Title: Tyler, TX: Home to 2 roadside firsts
Post by: txstateends on January 15, 2012, 03:05:42 PM
http://www.tylerpaper.com/article/20120115/NEWS01/120119871
I had heard of Camp Ford, on the NE edge of Tyler off US 271, but I didn't know it was the site of the first placement of the metal generation of state Historical Markers in TX.  The article talks about the 50th anniversary of that first placement with a new commemorative marker at the same site.  Camp Ford was a Civil War-era POW camp.  There are now more than 15,000 Historical Markers statewide, with 250+ new ones every year.

http://maps.google.com/?ll=32.390852,-95.336115&spn=0.008752,0.017424&t=h&z=16&vpsrc=6&layer=c&cbll=32.390985,-95.336217&panoid=7ScgzBkEaMMV7kioK5IXXQ&cbp=12,9.49,,0,0.33
A 2-mile section of US 69 on the north side of Tyler is an Adopt-a-Highway project -- the first in the world, according to the brown part of the sign.  The first adoptees were the Tyler Civitan Club.  Now nearly 90,000 groups have adopted highway sections in almost all 50 states, plus Australia, Canada, Japan, New Zealand, and Puerto Rico, in the 27 years since the Tyler Civitan's adoption.

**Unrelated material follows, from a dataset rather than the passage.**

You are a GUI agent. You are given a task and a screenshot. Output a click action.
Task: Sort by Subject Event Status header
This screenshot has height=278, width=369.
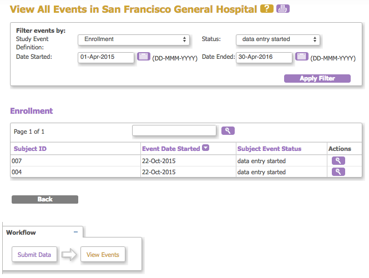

Title: Re: Tyler, TX: Home to 2 roadside firsts
Post by: US71 on January 15, 2012, 08:05:54 PM
Quote from: txstateends on January 15, 2012, 03:05:42 PM
http://maps.google.com/?ll=32.390852,-95.336115&spn=0.008752,0.017424&t=h&z=16&vpsrc=6&layer=c&cbll=32.390985,-95.336217&panoid=7ScgzBkEaMMV7kioK5IXXQ&cbp=12,9.49,,0,0.33
A 2-mile section of US 69 on the north side of Tyler is an Adopt-a-Highway project -- the first in the world, according to the brown part of the sign.  The first adoptees were the Tyler Civitan Club.  Now nearly 90,000 groups have adopted highway sections in almost all 50 states, plus Australia, Canada, Japan, New Zealand, and Puerto Rico, in the 27 years since the Tyler Civitan's adoption.

I remember reading something about this a few years ago: the person spearheading the project was dealing with all kinds of bureaucracy to pull it off, so he finally just went out and did it.